How about westerns? Take a 20 minute break from your sweeping epic and shake out the cobwebs with Autumn Calabrese leading a Country Heat dance workout vid, again from PopSugar. You’ll be quicker on the draw when you get back to your desk.
Perhaps you, with your newly minted MFA, compose exclusively literary fiction, the kind of work that gets rapt attention from book critics and nominations for the Man Booker Prize. If that’s the case, then you’ll be best served by something mindful yet grounding, challenging yet restorative, sweaty yet spiritual.

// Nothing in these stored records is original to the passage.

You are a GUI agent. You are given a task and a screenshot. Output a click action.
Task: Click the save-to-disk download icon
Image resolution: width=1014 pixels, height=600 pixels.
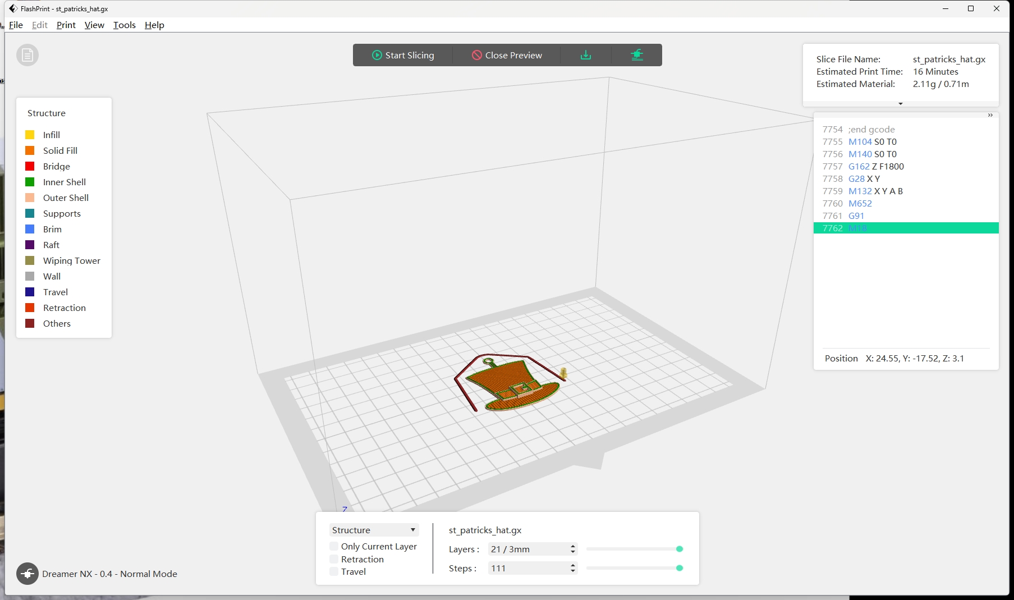tap(585, 55)
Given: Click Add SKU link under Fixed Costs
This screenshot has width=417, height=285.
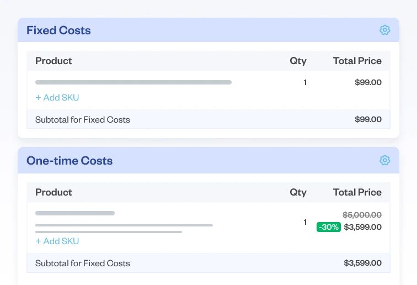Looking at the screenshot, I should [x=57, y=98].
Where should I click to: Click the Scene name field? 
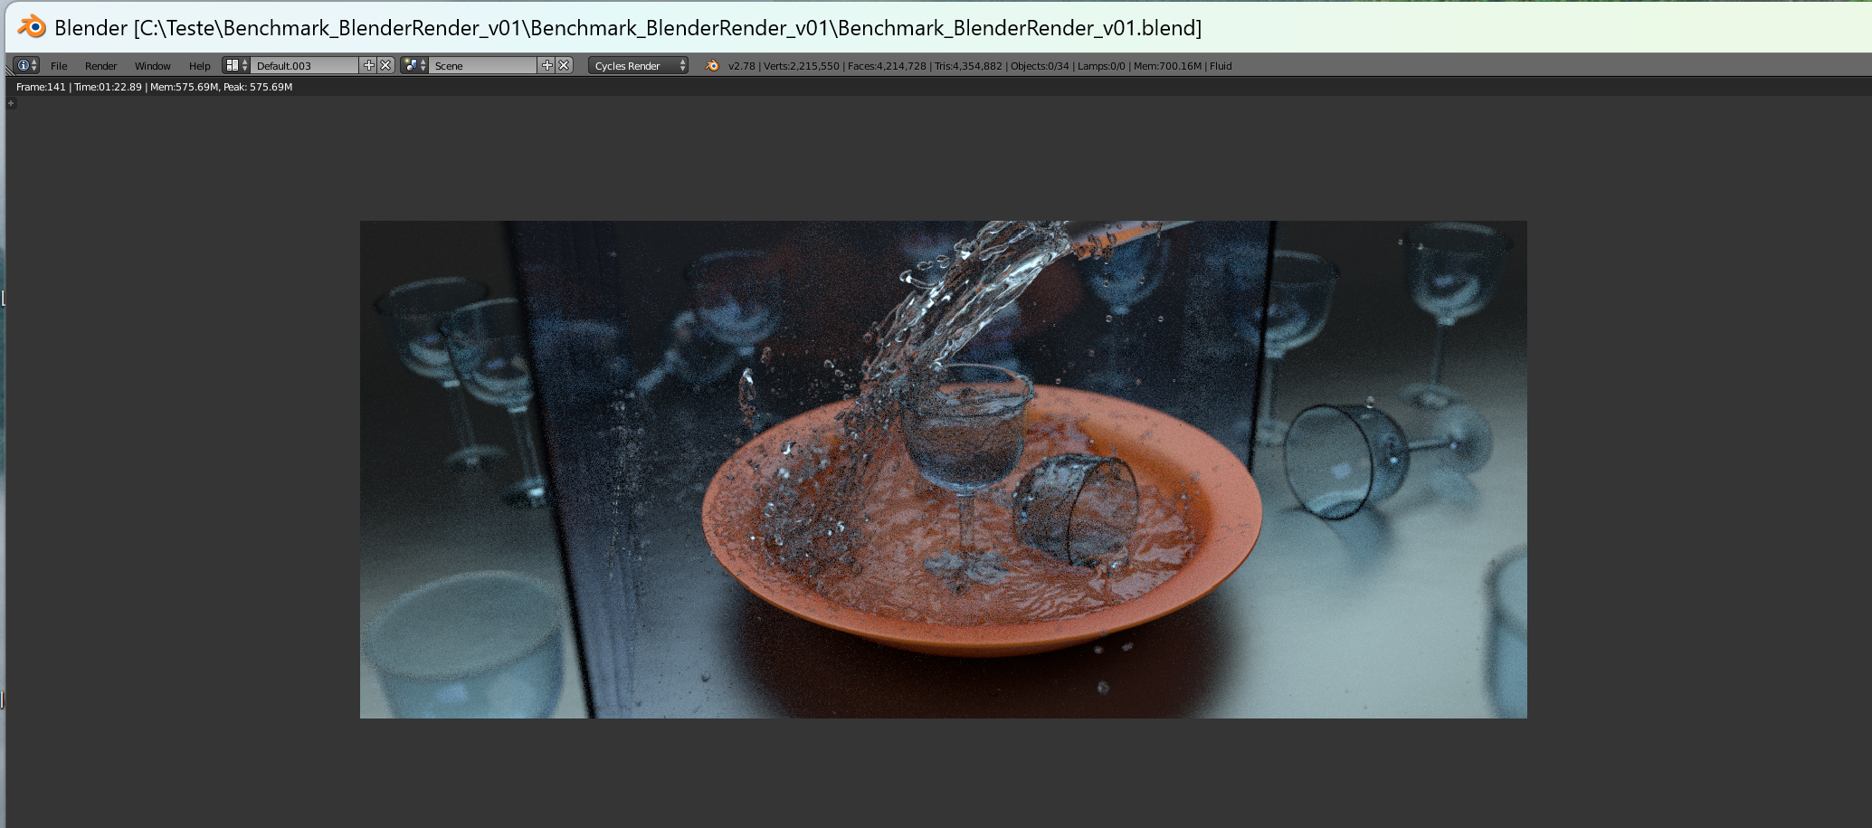pyautogui.click(x=482, y=66)
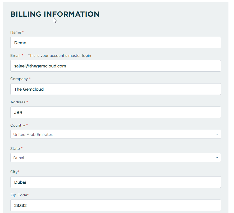
Task: Click the Address label
Action: [x=18, y=102]
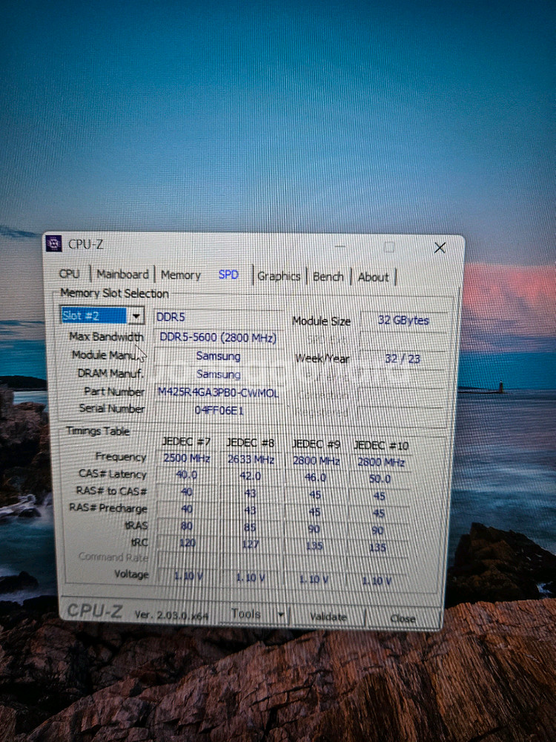Click the Week/Year value 32 / 23

(x=403, y=359)
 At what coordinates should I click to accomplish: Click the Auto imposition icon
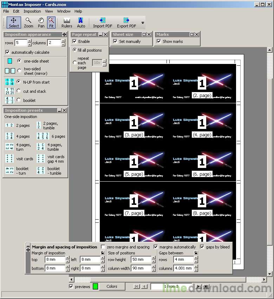point(81,22)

Of course, this means yoga.
I do yoga daily (no Booker prize yet, however) and have sampled a fair number of the multitude of free online yoga classes out there. Here are some of my faves:
Do Yoga With Me — Hundreds of classes on this site from a host of excellent teachers. Most classes are free, some are available with a very reasonable subscription ($5 per month last time I checked). Not the most elegant website in the world, but it allows you to browse classes filtering for length, level, style, and teacher.
Yoga With Adriene — With over 4.5 million subscribers to her channel, Adriene Mishler is clearly onto something. Her approach is refreshingly light but her workouts are effective. Plus she’s an actress and a writer. What’s not to like?
SaraBeth Yoga — Lots of themed practices on this channel, from a teacher who offers clear instruction and a reasonable pace. In my next life, I would love to look like she does in yoga pants. Unless I come back as a man.
Five Parks Yoga — Again, many delicious classes to choose from on this channel, filmed in glorious locations in Costa Rica and Colorado. Shine up your chakras as you imagine yourself in a tropical paradise or get your down dog on in a mountain meadow.
And perhaps my all-time favorite, Fightmaster Yoga. Part of Lesley Fightmaster‘s appeal is her body, utterly normal-looking yet capable of asanas that I can only dream of achieving. Another part has to do with the just plain niceness that radiates from her voice and presence. But don’t be fooled: she will usher you to your edge and then some.
All genres aside, I highly recommend to you my online workout BFF, Jessica Smith of JessicaSmithTV. She’s a personal trainer whose mission is to bring workouts to us regular non-gym-rats at home, people who have kids and pets and jobs and laundry and maybe novels to write. Her workouts are realistic, well-designed, and there are gazillions of them, of all different types. Jessica and I spend part of nearly every afternoon together, not that she knows it. She’s so encouraging and personable without being treacly that even when her workouts leave me gasping, I never get tired of her. Which is saying a lot, if I can catch my breath.
No matter how hard you’re writing, your brain only uses up about 300 calories a day. That doesn’t even burn up your latte and morning bun. Also, studies have shown that movement promotes creativity. Just trust me on that.